Routers Provide Direction
Granville explains that routers are critical for networking. “A router provides a connection from one IP subnet to another, allowing you to talk between IP networks and subnets,” he says “Routers interconnect local area networks (LANs) and virtual LAN (VLANs) segments in a switched environment. But a router doesn't propagate broadcasts. Switches do."
Routers also solve some otherwise intractable security problems. “A customer wanted a webcam, but didn’t want to open its network to an outside connection,” says R. Andrew Bowman, PE, vice president for engineering at SiteSecure Inc., Sanford, Fla., “We plugged a router into their network. The router became the device with the IP address.” SiteSecure provides security and safety solutions, including design, installation, and startup.
Parker also has seen many misapplications of routers. “Usually, these result from the great divide between the plant-floor, industrial types and the information technology types,” he believes. “The IT folks want every device on the network to be DNS-enabled, so they have control over the device. The plant floor folks want every device to have a fixed address, so it can be communicated with simply and easily on a regular, repeatable basis, as with, for example, PLC-to-PLC communication.”
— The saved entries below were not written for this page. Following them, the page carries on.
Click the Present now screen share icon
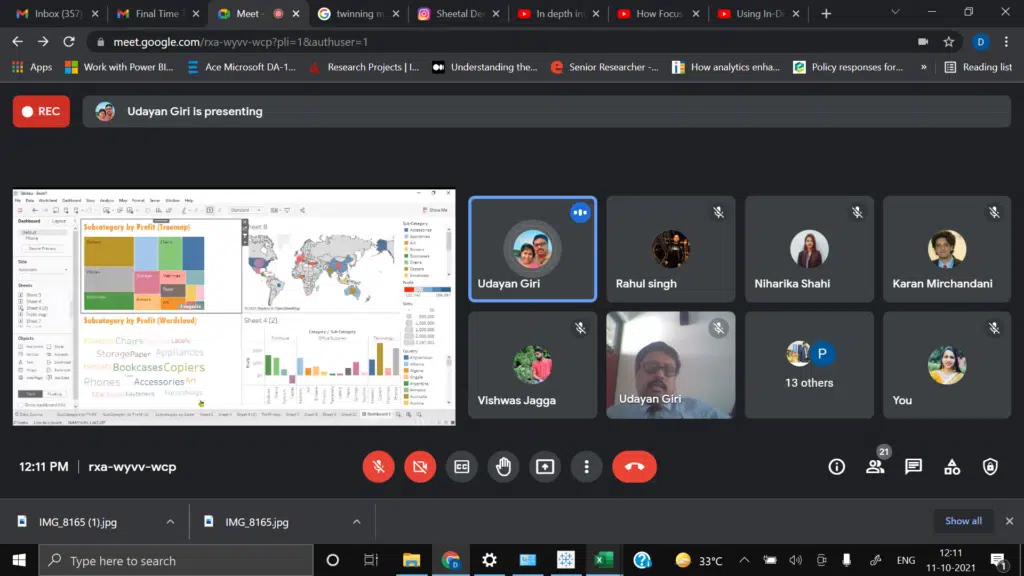pos(544,466)
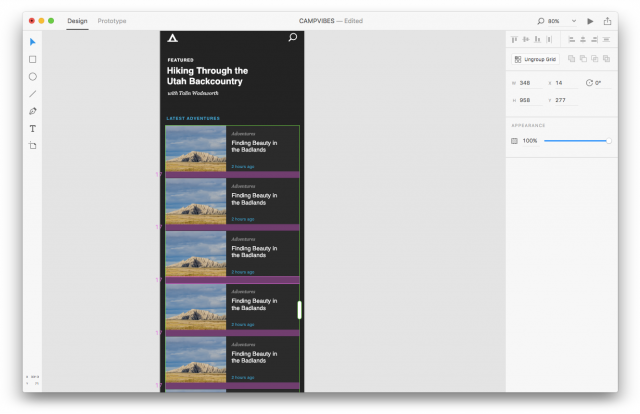The width and height of the screenshot is (640, 414).
Task: Select the Ellipse tool
Action: tap(32, 76)
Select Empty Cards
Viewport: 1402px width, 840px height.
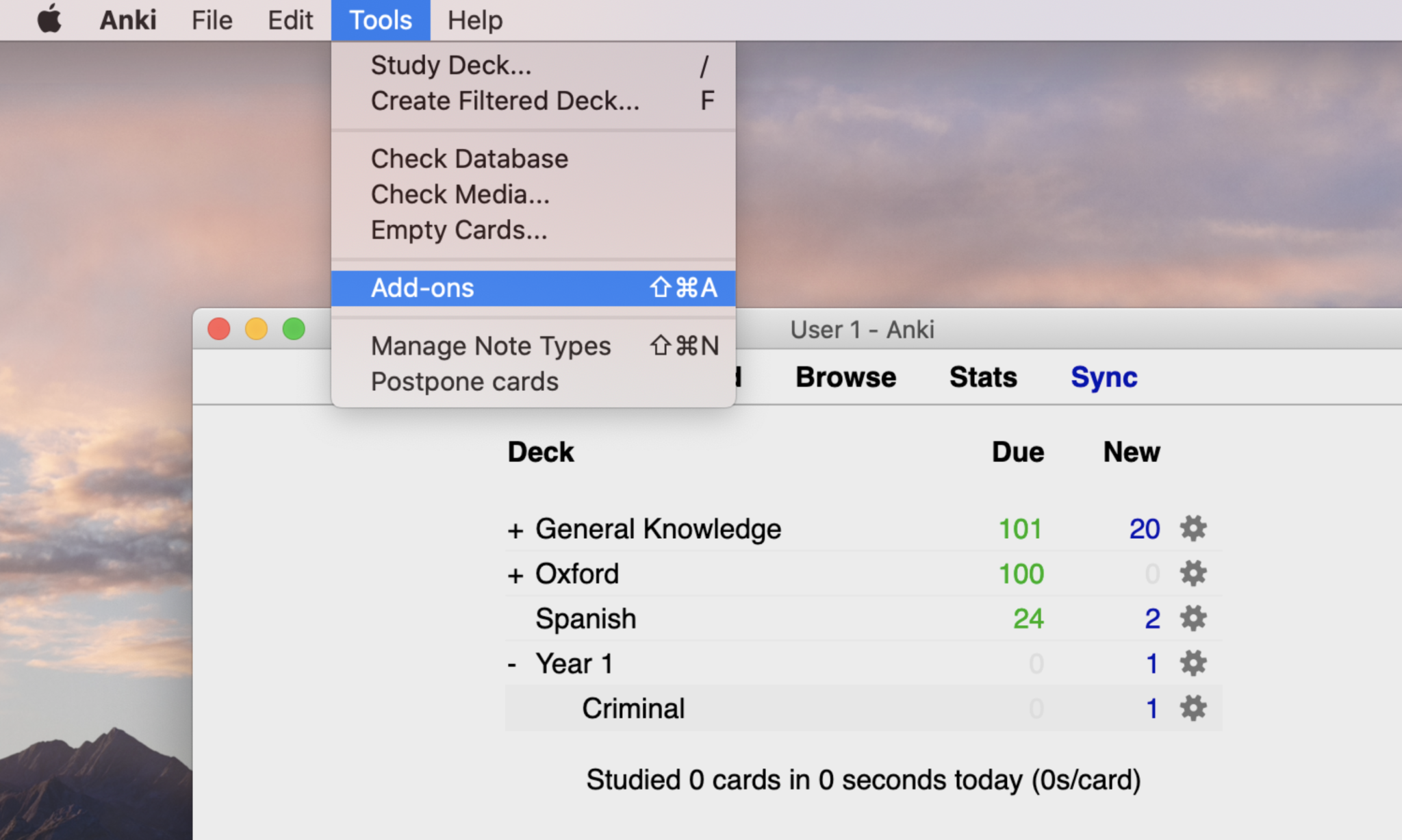[x=458, y=230]
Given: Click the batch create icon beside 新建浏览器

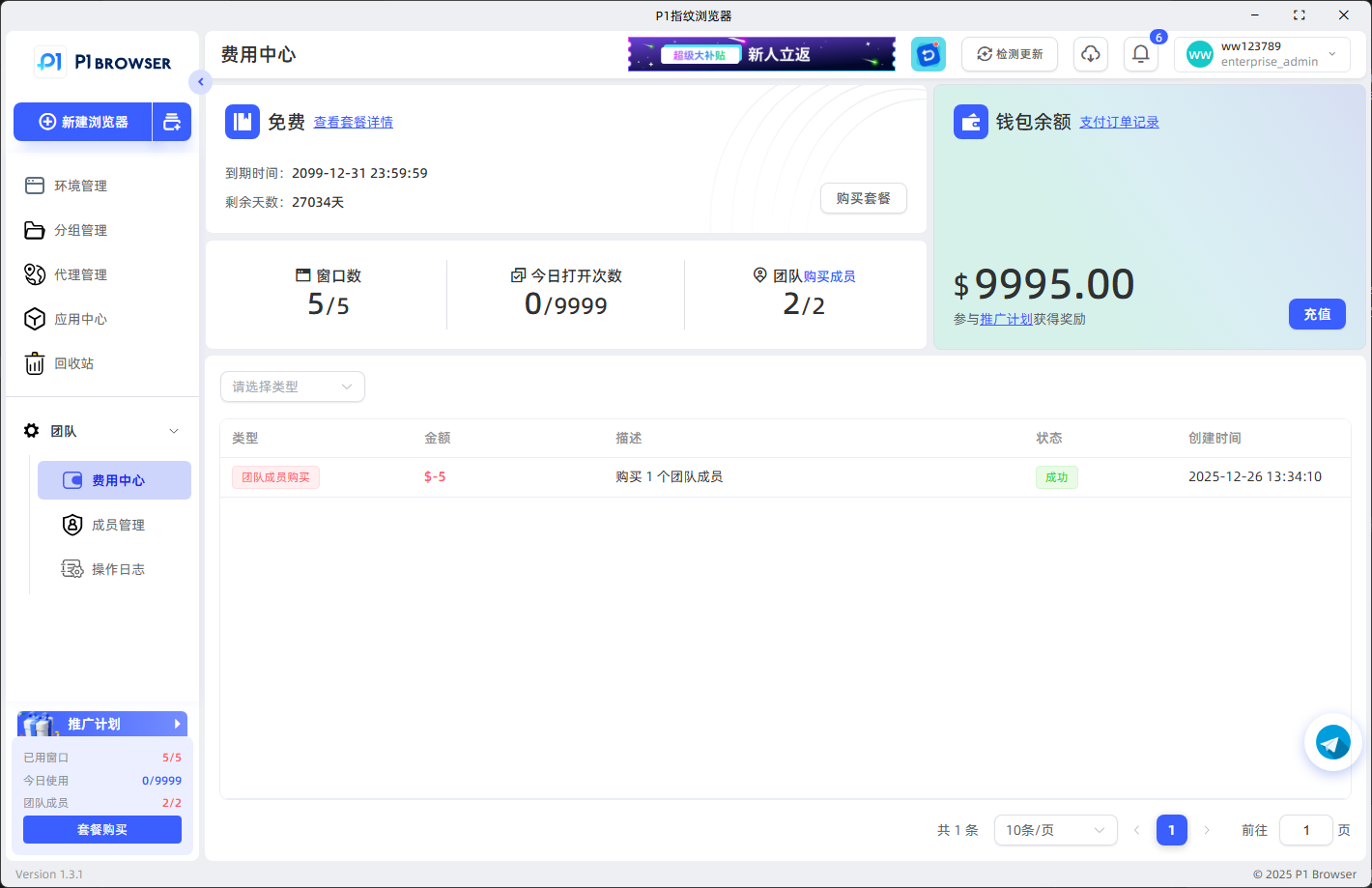Looking at the screenshot, I should point(172,122).
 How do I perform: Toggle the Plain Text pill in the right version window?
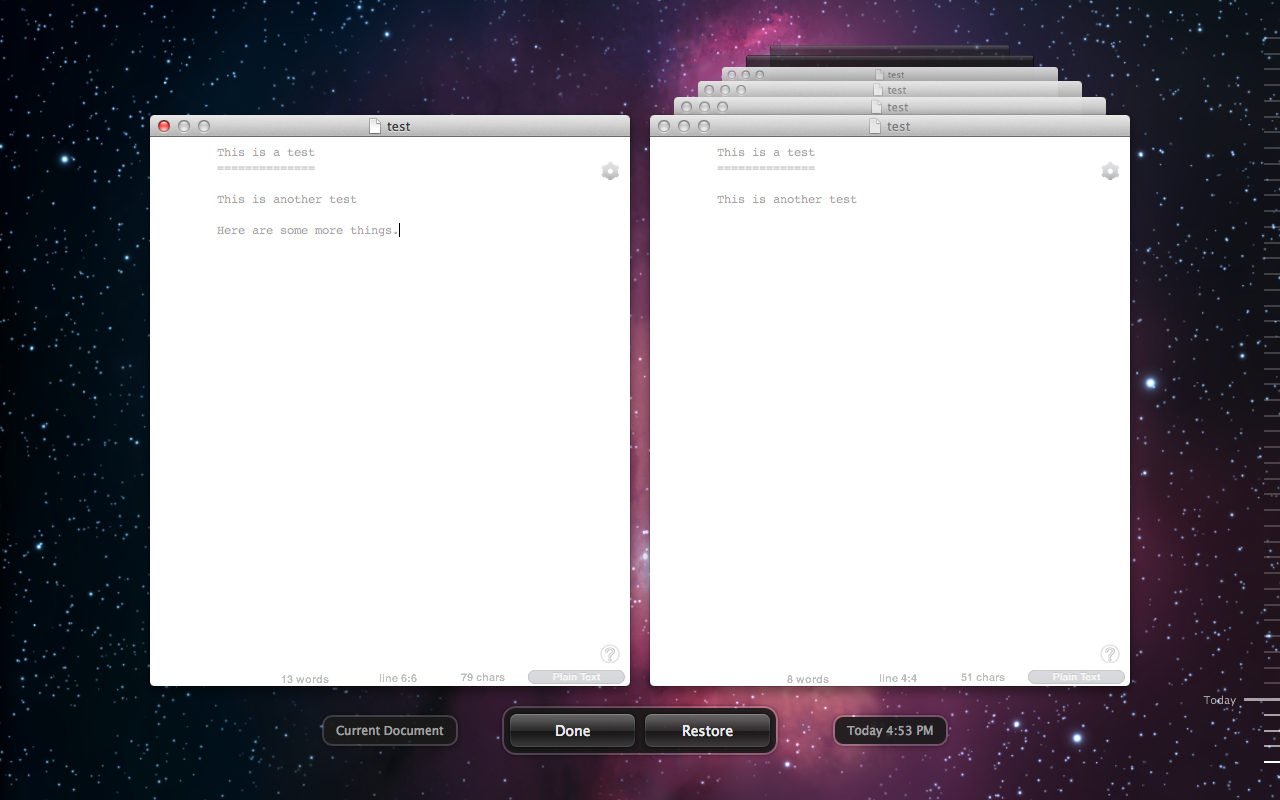click(x=1076, y=677)
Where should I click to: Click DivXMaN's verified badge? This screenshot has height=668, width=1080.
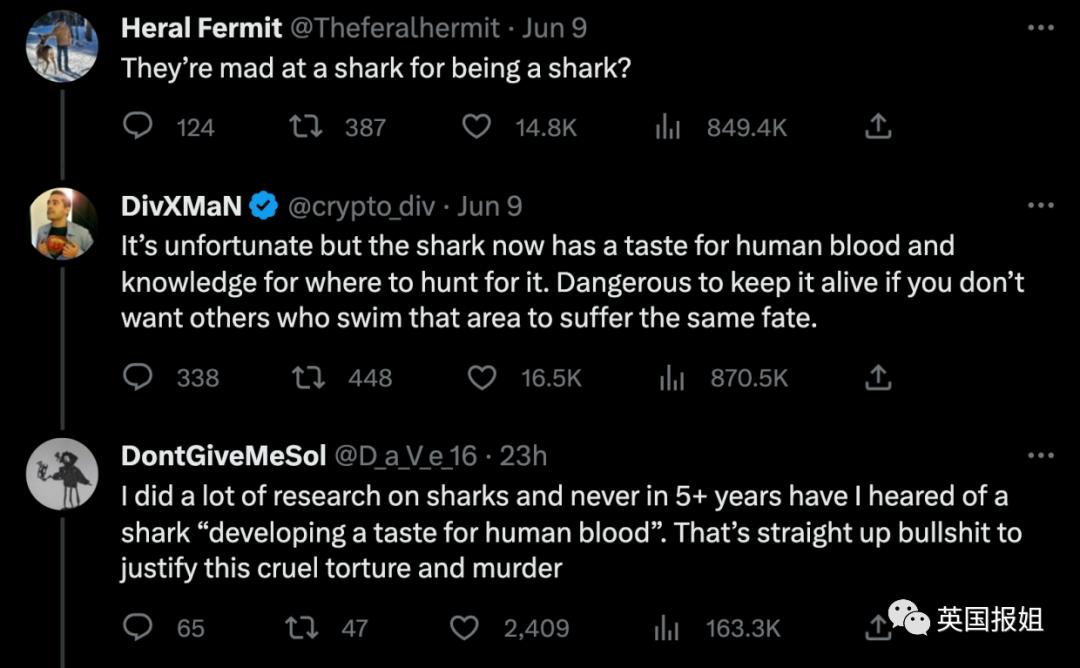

Parker believes the problem goes beyond turf battles. “Routers often operate as DNS servers,” he continues. “In the typical scenario, the plant goes into operation and everything is fine, until there’s a power failure. Then each device, as the power-up order now has changed, is re-assigned an address. This drives the control system crazy, and production time is lost while it’s all sorted out.”
|FIGURE 1: COMPLEX MACHINE, COMPLEX NETWORK|
An industrial communications network can be as complex and multi-layered as the production machine system itself, in this case a paper-making system. Souce: Contemporary Controls
Switches Make it Run
While routers connect networks together, switches actually run the network. This is when expertise-driven functions such as product selection, system design, and installation quickly become complicated (See Figure 1).
So, the switch is the real workhorse of industrial networks, as Granville hinted, but it needs to be industrial grade. “Industrial switches have several advantages over their commercial counterparts,” says Roger McFall, control systems project manager at A&E Engineering in Greer, S.C., which provides automation and information services from design through integration. “Compact size with DIN-rail mounting is one advantage. Low port density is another, as many plant applications have a small number of Ethernet devices per panel, but have many panels.”